Reproduce the rows below word for word, starting at the first row and ending at the line that contains "What do you see at coordinates (163, 824)".

----

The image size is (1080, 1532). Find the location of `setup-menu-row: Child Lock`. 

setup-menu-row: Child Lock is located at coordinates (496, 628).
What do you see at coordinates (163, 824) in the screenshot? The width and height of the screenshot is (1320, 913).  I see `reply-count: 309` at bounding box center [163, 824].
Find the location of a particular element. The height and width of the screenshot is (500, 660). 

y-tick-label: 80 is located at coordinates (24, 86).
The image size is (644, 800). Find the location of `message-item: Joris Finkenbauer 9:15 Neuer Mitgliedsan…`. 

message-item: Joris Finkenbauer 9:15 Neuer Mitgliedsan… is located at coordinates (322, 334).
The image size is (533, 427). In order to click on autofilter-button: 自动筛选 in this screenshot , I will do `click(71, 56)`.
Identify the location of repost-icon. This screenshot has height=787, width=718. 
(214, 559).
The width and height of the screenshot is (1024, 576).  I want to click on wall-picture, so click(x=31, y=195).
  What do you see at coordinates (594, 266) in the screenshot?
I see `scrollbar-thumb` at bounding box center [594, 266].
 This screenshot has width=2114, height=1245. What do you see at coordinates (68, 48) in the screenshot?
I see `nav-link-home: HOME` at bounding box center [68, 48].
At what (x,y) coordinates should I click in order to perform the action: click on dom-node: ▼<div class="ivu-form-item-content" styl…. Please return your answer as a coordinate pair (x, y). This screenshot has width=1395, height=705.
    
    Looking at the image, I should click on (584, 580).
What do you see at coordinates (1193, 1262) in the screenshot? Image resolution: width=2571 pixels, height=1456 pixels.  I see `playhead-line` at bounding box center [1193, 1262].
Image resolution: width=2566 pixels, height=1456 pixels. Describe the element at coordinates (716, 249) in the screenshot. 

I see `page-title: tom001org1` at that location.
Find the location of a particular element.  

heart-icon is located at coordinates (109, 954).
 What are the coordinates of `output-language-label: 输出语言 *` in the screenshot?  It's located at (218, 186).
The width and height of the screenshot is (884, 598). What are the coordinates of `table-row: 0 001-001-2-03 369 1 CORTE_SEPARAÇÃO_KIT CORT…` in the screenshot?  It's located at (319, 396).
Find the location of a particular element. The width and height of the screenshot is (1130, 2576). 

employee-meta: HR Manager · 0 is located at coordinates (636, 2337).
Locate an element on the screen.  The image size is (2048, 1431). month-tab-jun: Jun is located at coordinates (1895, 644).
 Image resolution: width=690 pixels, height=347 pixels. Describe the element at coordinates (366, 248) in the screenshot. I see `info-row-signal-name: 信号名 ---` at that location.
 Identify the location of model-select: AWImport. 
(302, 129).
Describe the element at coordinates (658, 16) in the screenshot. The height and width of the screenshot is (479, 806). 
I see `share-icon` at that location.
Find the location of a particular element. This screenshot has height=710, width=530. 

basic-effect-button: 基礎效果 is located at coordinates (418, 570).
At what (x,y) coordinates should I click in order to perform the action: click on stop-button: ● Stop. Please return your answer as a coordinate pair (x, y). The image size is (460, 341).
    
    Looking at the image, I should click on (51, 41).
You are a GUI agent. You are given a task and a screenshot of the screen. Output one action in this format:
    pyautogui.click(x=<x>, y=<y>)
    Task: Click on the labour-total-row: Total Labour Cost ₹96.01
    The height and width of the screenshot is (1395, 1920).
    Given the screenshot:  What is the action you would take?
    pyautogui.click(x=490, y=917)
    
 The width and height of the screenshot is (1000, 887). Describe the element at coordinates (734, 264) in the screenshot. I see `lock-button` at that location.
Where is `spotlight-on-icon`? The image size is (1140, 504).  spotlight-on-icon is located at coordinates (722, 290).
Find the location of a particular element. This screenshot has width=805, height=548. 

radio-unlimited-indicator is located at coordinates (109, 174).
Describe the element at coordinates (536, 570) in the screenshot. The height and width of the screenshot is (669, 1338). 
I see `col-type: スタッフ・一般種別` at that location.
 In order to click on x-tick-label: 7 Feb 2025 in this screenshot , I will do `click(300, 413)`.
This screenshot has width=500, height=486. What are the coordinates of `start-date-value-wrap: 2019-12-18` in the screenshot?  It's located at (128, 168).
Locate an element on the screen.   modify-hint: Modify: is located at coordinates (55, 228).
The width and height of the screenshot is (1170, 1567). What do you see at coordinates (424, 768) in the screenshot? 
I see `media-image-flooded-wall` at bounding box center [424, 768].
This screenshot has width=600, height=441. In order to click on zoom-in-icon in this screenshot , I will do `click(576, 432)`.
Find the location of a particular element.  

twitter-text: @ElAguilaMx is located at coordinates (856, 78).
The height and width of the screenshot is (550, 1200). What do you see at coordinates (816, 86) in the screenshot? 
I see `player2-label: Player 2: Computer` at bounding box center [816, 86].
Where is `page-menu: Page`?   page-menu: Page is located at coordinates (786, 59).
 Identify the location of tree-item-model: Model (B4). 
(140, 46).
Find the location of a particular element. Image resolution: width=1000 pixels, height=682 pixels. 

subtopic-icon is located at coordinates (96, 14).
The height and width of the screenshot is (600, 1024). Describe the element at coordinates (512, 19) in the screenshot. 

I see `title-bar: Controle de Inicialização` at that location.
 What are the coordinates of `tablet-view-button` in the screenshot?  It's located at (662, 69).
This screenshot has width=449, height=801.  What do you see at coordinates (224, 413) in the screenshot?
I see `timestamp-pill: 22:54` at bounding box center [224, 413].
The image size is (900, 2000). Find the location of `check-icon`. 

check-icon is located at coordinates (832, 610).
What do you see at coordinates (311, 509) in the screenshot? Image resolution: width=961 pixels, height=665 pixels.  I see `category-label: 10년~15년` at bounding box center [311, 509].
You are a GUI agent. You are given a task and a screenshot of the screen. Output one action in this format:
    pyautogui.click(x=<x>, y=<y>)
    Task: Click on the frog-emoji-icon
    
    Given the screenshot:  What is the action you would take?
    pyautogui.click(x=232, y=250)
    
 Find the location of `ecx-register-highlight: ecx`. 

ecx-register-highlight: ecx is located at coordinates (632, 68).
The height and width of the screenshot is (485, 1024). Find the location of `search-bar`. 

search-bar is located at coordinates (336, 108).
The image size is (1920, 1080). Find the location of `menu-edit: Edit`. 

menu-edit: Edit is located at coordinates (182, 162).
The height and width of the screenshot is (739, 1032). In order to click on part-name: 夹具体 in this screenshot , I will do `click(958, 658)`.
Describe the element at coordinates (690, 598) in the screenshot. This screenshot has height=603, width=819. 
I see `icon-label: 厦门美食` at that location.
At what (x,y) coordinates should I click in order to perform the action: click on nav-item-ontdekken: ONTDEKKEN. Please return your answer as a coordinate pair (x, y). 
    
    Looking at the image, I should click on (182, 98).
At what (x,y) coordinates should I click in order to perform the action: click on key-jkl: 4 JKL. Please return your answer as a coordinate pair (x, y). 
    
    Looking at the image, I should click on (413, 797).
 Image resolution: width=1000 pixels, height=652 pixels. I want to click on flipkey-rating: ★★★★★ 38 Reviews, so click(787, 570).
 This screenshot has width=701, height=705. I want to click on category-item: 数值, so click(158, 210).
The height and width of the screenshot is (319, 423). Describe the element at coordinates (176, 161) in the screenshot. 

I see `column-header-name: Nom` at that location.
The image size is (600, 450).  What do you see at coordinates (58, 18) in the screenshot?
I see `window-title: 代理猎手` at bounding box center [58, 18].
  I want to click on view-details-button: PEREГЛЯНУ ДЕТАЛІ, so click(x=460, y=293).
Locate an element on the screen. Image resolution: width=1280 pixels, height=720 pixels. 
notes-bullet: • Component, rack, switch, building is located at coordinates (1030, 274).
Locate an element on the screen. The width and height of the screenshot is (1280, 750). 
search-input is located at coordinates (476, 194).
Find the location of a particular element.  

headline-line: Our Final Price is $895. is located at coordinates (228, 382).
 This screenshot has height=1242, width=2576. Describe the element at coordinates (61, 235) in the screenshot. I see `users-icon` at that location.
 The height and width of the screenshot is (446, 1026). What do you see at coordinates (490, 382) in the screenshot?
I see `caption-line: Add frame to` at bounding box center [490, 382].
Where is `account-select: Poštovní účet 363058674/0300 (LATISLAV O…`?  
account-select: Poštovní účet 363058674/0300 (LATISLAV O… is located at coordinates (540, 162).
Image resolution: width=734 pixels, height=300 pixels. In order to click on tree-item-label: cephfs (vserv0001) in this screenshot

----

*TASK RESPONSE*.
The image size is (1080, 1532). Find the location of `setup-menu-row: Child Lock`. 

setup-menu-row: Child Lock is located at coordinates (496, 628).
What do you see at coordinates (163, 824) in the screenshot? The width and height of the screenshot is (1320, 913).  I see `reply-count: 309` at bounding box center [163, 824].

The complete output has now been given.